Chattanooga looks to remove lead from Moccasin Bend firing range

Officer Joe Sabba walks past targets at the police firing range on Moccasin Bend Road. The city of Chattanooga is currently looking for a contractor to work on lead abatement at the range before turning the property over to the National Park Service.
Officer Joe Sabba walks past targets at the police firing range on Moccasin Bend Road. The city of Chattanooga is currently looking for a contractor to work on lead abatement at the range before turning the property over to the National Park Service.

The city is on the hunt for a contractor to begin the process of removing four decades of lead build-up at a law enforcement firing range sitting on a piece of Moccasin Bend that will one day belong to the National Park Service.

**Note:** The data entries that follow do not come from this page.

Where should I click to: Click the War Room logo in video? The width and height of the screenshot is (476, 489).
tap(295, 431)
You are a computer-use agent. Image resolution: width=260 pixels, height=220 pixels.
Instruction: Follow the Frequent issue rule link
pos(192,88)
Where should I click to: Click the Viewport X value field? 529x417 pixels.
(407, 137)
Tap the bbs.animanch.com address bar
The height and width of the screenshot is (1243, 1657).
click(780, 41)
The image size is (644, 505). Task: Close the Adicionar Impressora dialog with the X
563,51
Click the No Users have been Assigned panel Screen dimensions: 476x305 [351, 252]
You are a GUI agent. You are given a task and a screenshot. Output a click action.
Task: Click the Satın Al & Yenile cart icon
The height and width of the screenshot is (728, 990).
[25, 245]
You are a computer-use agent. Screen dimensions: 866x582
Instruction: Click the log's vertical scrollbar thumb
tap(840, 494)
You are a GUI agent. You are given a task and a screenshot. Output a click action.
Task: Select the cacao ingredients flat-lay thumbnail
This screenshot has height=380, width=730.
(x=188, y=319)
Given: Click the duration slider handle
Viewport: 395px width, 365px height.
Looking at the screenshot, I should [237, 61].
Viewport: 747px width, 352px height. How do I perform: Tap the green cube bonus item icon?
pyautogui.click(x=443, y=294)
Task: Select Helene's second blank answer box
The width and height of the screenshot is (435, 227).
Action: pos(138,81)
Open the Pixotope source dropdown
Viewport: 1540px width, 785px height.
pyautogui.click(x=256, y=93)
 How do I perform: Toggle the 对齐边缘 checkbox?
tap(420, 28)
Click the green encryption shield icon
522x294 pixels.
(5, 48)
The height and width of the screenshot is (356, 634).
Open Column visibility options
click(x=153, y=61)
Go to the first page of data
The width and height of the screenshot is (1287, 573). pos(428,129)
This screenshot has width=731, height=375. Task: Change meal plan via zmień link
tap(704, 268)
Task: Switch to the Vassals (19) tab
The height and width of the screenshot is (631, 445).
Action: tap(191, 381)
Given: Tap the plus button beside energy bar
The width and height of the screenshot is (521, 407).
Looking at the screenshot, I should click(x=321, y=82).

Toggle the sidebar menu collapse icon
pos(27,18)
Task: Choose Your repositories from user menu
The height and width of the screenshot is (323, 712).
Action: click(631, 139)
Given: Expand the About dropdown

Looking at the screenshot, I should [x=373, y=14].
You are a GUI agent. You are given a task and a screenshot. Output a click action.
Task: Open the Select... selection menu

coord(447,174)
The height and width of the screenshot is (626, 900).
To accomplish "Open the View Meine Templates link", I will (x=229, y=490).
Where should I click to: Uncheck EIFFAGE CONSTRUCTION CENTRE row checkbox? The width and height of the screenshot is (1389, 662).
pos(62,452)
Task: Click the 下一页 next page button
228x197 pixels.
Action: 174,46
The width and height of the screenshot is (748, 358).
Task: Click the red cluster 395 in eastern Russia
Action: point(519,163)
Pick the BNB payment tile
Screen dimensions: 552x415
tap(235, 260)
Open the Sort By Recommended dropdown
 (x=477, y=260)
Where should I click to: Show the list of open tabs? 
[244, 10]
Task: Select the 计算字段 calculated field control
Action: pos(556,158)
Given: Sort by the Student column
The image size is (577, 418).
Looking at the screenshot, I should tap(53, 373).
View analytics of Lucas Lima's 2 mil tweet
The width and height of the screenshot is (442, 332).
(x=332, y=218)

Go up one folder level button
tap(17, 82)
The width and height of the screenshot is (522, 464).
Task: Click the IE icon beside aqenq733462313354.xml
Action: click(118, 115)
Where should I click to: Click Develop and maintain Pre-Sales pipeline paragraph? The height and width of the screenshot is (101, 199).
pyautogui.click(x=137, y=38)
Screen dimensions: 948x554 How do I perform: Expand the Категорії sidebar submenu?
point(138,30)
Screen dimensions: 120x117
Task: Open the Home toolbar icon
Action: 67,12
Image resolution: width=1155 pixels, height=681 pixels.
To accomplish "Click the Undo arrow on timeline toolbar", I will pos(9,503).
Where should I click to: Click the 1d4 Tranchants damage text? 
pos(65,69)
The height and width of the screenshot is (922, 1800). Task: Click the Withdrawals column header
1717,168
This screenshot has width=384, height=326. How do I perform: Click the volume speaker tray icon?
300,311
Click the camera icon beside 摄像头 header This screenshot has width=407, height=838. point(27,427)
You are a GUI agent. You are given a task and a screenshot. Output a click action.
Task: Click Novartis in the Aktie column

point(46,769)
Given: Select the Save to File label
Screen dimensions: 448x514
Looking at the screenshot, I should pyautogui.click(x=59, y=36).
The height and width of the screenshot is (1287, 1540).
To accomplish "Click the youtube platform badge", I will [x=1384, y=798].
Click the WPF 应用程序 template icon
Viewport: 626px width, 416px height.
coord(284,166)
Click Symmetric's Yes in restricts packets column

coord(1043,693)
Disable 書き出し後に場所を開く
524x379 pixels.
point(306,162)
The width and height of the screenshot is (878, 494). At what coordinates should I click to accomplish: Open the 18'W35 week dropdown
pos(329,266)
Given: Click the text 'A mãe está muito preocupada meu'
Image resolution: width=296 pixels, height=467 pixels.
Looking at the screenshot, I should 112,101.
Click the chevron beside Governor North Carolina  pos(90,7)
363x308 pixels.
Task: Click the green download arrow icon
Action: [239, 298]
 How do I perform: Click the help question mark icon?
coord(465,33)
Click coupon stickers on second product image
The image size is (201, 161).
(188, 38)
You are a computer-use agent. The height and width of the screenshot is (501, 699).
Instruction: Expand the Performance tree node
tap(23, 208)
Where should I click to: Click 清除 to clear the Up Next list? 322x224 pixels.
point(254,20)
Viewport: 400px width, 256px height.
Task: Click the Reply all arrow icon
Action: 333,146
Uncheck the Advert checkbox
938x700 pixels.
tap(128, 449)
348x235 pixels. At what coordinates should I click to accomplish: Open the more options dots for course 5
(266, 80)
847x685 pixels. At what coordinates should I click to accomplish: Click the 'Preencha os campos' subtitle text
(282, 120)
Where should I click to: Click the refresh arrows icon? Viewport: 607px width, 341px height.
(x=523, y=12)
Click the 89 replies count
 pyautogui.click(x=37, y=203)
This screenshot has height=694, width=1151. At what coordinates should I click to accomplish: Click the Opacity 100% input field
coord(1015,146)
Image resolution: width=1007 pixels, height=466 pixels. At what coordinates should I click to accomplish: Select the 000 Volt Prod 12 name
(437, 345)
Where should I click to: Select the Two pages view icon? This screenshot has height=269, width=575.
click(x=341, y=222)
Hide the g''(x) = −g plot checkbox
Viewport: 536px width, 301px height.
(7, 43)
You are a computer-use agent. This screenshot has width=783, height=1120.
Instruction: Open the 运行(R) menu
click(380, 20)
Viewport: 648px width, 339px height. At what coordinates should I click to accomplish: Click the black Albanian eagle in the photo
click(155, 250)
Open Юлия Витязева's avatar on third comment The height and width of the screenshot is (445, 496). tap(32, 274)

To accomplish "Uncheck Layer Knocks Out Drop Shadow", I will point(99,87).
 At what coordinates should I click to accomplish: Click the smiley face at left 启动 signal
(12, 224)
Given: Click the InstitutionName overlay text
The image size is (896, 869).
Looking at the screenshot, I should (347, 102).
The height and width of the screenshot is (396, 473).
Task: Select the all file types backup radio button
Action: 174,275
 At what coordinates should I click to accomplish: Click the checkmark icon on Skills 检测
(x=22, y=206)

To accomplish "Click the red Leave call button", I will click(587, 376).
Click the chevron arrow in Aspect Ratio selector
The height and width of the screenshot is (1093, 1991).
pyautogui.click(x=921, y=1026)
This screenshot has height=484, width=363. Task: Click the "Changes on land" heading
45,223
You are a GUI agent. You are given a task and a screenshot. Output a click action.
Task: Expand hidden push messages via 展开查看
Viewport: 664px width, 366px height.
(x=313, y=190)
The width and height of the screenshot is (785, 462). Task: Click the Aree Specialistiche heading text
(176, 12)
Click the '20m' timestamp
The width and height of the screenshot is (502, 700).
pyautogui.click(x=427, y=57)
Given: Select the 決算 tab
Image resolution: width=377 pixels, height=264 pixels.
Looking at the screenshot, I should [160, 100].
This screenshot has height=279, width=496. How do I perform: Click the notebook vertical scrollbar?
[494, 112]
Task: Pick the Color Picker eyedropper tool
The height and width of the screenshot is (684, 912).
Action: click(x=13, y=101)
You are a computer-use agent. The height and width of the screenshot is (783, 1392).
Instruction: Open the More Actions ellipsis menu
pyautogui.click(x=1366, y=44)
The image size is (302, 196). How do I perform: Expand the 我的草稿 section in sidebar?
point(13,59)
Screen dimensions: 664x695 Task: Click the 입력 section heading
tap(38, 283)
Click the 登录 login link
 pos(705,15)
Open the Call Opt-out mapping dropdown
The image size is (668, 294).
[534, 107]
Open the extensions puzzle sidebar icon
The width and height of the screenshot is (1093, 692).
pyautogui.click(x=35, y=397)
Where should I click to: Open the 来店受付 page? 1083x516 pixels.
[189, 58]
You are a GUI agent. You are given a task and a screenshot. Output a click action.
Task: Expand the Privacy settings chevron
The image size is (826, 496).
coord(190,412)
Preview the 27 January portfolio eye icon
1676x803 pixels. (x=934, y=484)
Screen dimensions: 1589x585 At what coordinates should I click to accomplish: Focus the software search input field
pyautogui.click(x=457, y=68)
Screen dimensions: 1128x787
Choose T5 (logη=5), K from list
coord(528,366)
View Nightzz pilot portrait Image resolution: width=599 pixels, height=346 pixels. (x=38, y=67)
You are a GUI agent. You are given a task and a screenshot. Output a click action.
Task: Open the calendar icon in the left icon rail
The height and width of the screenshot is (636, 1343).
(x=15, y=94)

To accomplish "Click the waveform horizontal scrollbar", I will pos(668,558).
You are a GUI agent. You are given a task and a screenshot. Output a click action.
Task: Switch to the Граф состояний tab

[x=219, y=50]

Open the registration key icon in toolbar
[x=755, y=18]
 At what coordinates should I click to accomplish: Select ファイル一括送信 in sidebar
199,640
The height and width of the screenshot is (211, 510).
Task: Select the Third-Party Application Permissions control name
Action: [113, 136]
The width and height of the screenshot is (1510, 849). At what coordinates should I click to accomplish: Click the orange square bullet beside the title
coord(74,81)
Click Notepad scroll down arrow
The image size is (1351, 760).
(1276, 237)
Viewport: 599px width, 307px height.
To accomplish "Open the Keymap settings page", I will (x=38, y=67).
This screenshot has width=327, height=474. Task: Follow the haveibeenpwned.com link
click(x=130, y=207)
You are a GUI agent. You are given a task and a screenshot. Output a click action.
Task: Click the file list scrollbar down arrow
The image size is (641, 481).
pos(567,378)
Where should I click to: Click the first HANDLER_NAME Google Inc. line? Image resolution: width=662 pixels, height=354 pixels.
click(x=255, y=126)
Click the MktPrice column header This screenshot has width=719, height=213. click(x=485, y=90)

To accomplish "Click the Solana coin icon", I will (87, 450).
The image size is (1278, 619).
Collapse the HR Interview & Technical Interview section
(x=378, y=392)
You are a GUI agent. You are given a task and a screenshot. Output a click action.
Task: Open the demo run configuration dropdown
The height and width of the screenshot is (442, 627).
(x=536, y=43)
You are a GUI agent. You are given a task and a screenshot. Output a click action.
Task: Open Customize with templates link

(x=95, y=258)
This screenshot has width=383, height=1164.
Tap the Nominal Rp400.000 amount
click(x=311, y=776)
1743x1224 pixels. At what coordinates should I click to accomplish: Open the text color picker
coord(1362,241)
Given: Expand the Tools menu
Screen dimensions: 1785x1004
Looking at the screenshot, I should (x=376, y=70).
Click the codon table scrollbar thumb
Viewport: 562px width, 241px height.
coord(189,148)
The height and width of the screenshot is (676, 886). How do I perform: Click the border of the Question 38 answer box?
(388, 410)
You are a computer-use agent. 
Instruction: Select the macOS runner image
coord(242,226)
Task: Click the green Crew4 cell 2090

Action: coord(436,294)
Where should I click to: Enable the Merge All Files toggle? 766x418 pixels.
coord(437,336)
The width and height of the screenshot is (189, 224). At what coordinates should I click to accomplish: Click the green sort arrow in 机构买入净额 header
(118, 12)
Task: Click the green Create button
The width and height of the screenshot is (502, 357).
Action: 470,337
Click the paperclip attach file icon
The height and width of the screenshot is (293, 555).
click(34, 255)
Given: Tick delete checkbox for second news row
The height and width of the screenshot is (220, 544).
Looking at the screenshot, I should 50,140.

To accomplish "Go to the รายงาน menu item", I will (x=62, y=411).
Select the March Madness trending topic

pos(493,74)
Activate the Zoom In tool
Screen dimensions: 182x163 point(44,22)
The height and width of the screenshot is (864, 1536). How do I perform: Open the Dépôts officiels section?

A 2014 environmental assessment of the site from the park service showed about 6,147 tons of surface soil across five areas of the range contained more than the federal limit for lead and that tainted water might be flowing into the Tennessee River.

The discovery prompted the Tennessee Department of Environment and Conservation to require that Chattanooga develop a program to prevent or reduce pollutant runoff at the site.

City engineer Bill Payne said the city had two options in regard to the built-up lead: to leave it in place and simply treat the runoff, or to remove the source of the lead.

"After looking at it, it's something that needs to be done anyway for the long-term use of the property," Payne said, referencing restrictions that would prevent the National Park Service from accepting lead-polluted land. "So we're looking for someone who can come in and mine that soil and get the lead out of it."

Interested contractors will tour the Moccasin Bend firing range this morning and have until Aug. 11 to submit bids for the job.

TDEC spokesman Eric Ward said in an email that the upcoming remediation will be the biggest "on-the-ground" step taken toward a permanent solution yet.

Payne said that work is expected to begin by the end of the year. Citing the ongoing bidding process, he did not give a budget for the remediation project, but he said that the public works department received some of the $300,000 recently allotted for firing range maintenance by the city council and county commission.

Local officials agreed more than 10 years ago to move the firing range away from Moccasin Bend and allow the National Park Service to incorporate the space into its long-term vision for Moccasin Bend.

There have been a few false starts on finding a new range, though, and the Chattanooga Police Department and Hamilton County Sheriff's Office have continued to use the facility, despite its aging condition.

A firing range committee established in October consisting of city and county officials, local law enforcement and National Park Service advocates is working to figure out logistics and funding for a new range so the property can be transitioned to the park service.

The city's work to remediate the range may take a load off the committee's shoulders, although Payne said some additional work may need to be done before the final land transfer can occur.

"From the park perspective, anything they're doing to remediate lead at Moccasin Bend, we see that as a positive," Friends of Moccasin Bend executive director Michael Wurzel said.

The committee resolved informally at its first meeting last November to have a solution in place within a year. It now is divided into three groups, including a property group tasked with identifying potential locations for a new range, a budget group exploring funding strategies and a group that is outlining what police need at a new firing range.